Abstract
This is my fourth independent project at Metis. The goal of this project is to help a bank institution build a classification model to predict potential customers who are going to subscribe to “Term Deposit”. Then, the institution will apply direct marketing campaigns(phone calls) to the Marketing Targets.
I used data from Kaggle-Banking dataset, then started with a baseline Logistic Regression model F-beta(beta = 2): 0.7582, ROC_AUC: 0.6502. Then adding complexity to improve the prediction ability. I trained 6 candidate models and selected the best performing one - XGBoost. Then, I retrained the model to get my final model with F-beta(beta = 2): 0.9946, ROC_AUC: 0.9998.
Problem
Our client is a bank institution. “Term Deposit” is a major source of their income. They are planning to apply direct marketing campaigns on their customers. They want us to help them build a classification model to predict if a customer will subscribe or not so that they can target customers to improve the conversion rate.
Data
The data I used is from Kaggle — Banking Dataset -Marketing Targets. The training dataset contains 45,000+ rows, 16 features while the test dataset contains 4,500+rows, 16 features. Target is ‘y’ — has the client subscribed a term deposit? (binary: “yes”,”no”). (I dropped the “duration” column based on the dataset instructions.)
EDA:
I checked the target first and I noticed that there’s an class imbalance issue. So, I chose an “oversampling method” to resample before modeling.

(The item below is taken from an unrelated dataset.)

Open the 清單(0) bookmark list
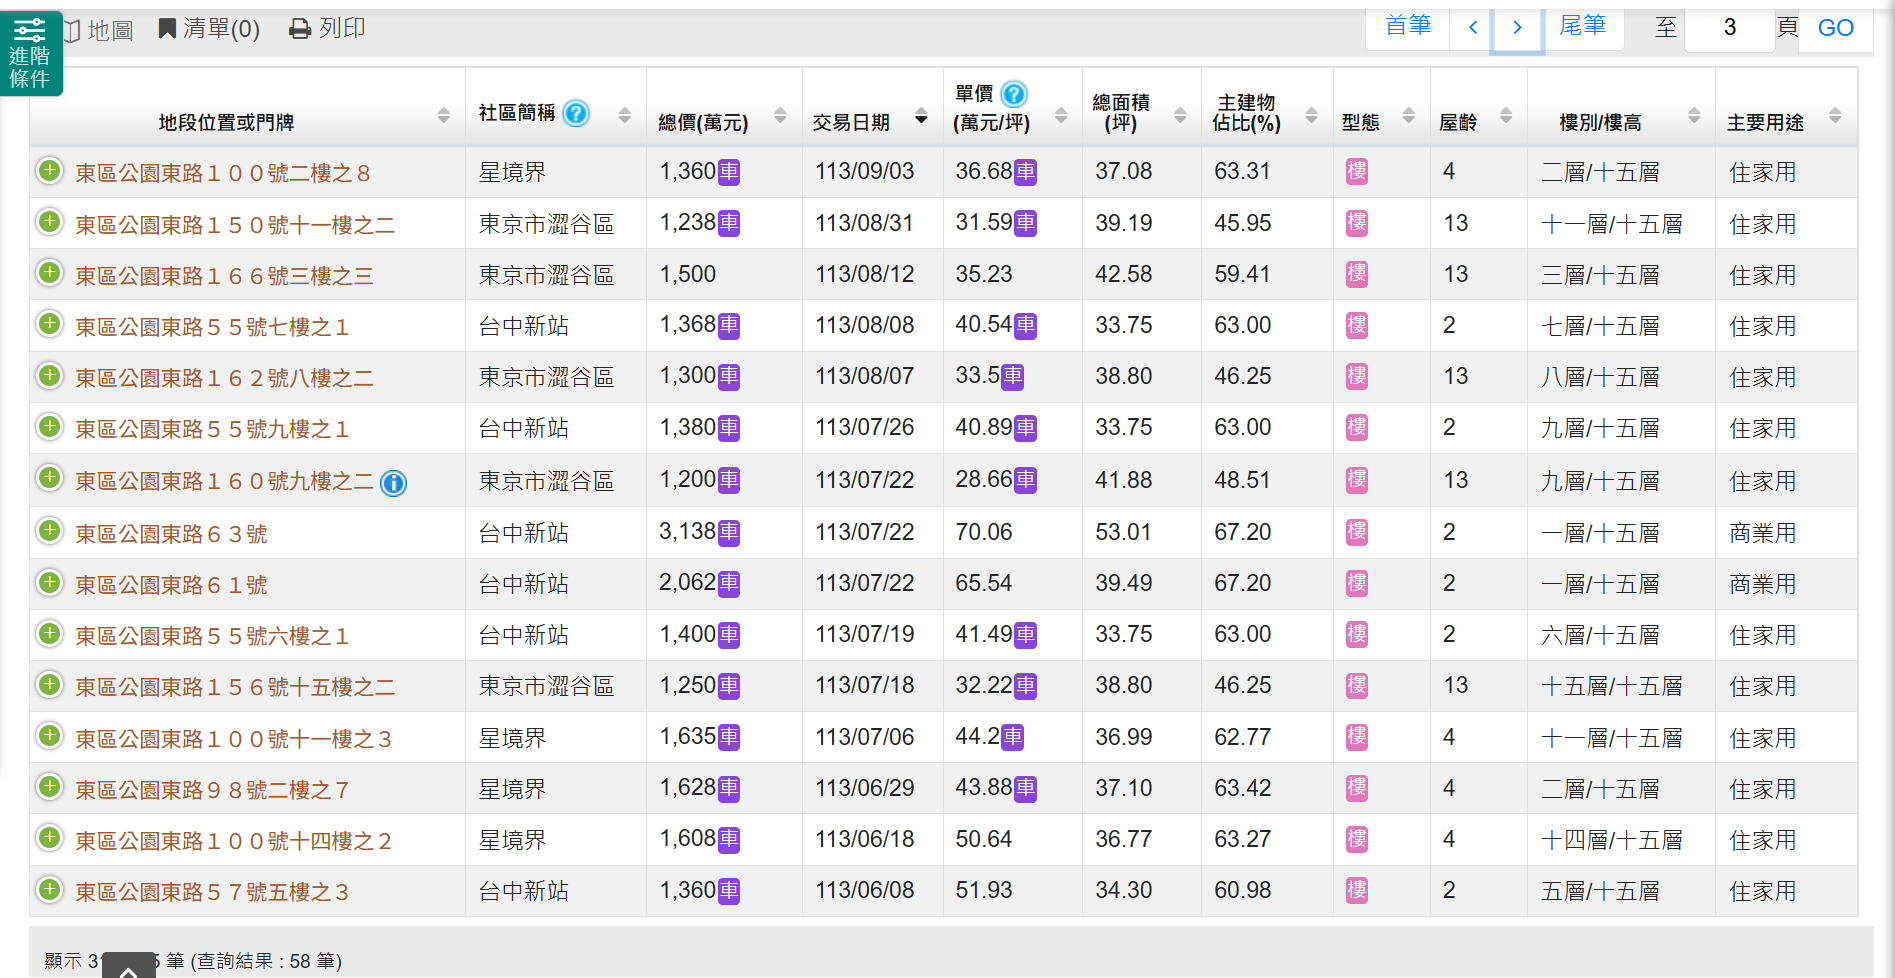1895x978 pixels. [209, 28]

Below is the counts comparison for the people who have property and the people who don’t have property. It turned out the people who don’t have housing have a higher chance to subscribe to a term deposit. It can be explained that the people who don’t own houses have more cash in hand which allows them to make some investments.

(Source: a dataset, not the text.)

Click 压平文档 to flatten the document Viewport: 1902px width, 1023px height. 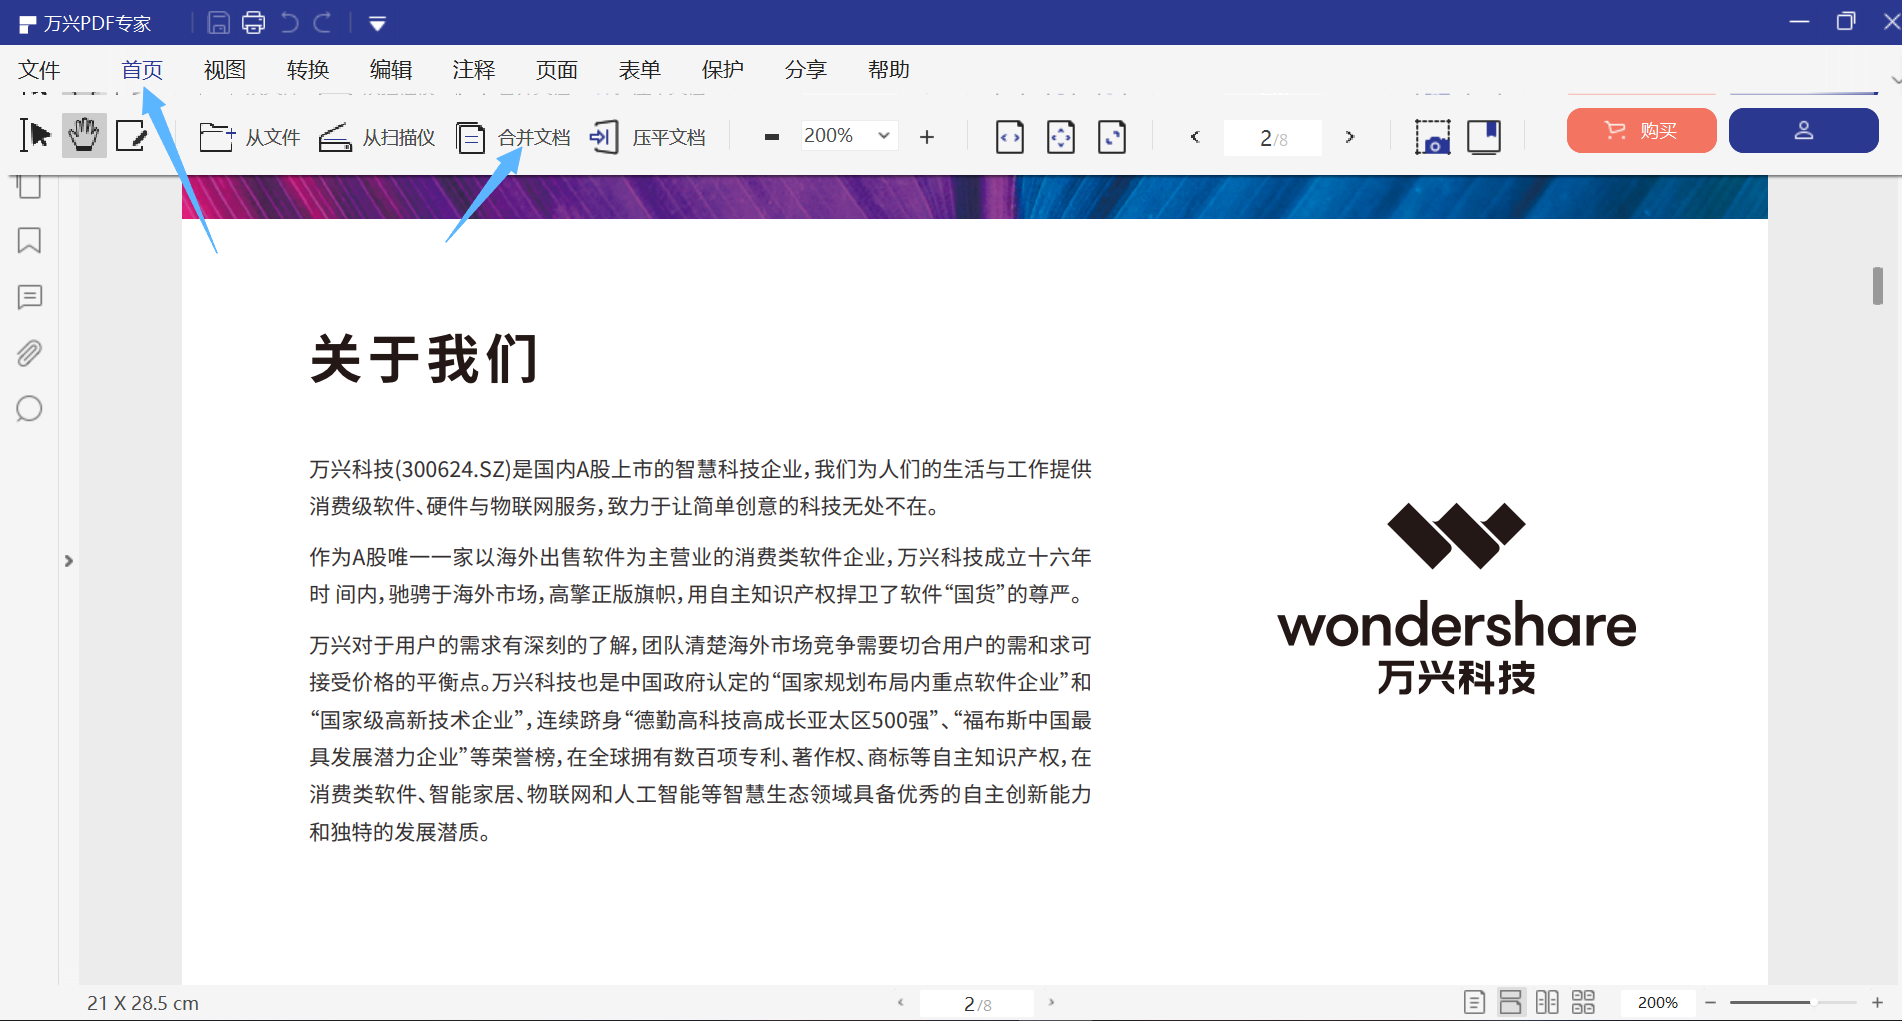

Here’s the pairplot for our numerical features. Let’s have a look at the diagonal distribution. It doesn’t seem like any single feature can be a good classifier for our problem, but they may work pretty well if we combine them together.
Design/Metric Choosing:
For the metric, I chose an F-beta score as a hard prediction metric. I want to minimize False Negatives which are the actual potential customers but were predicted as not going to subscribe in this case. At the same time, I don’t want too many False Positives either because I don’t want our sales team to waste too much time calling people who are not going to subscribe. So, I set beta = 2 which has a good balance of “precision” and “recall” with a slight favor to “recall”. At the same time I don’t want my soft predictions to be too off, so I will use ROC_AUC as my secondary metric as a reference.
Baseline Model:
My baseline model is a logistic regression model which only includes my main numerical features — age, balance, day, campaign, pdays, previous. From this confusion matrix, we can see there are over 2000 data points mislabeled and 500 of them are False Negatives. F-beta(beta = 2): 0.7582, ROC_AUC is 0.6502.
Improving Baseline Model:
Then I tried to improve my baseline model. For the previous model, I didn’t scale my data, I just used a higher C. But to improve it, I tried scaling & adding dummified categorical features to improve my F-beta to 0.7933, ROC_AUC: 0.7687.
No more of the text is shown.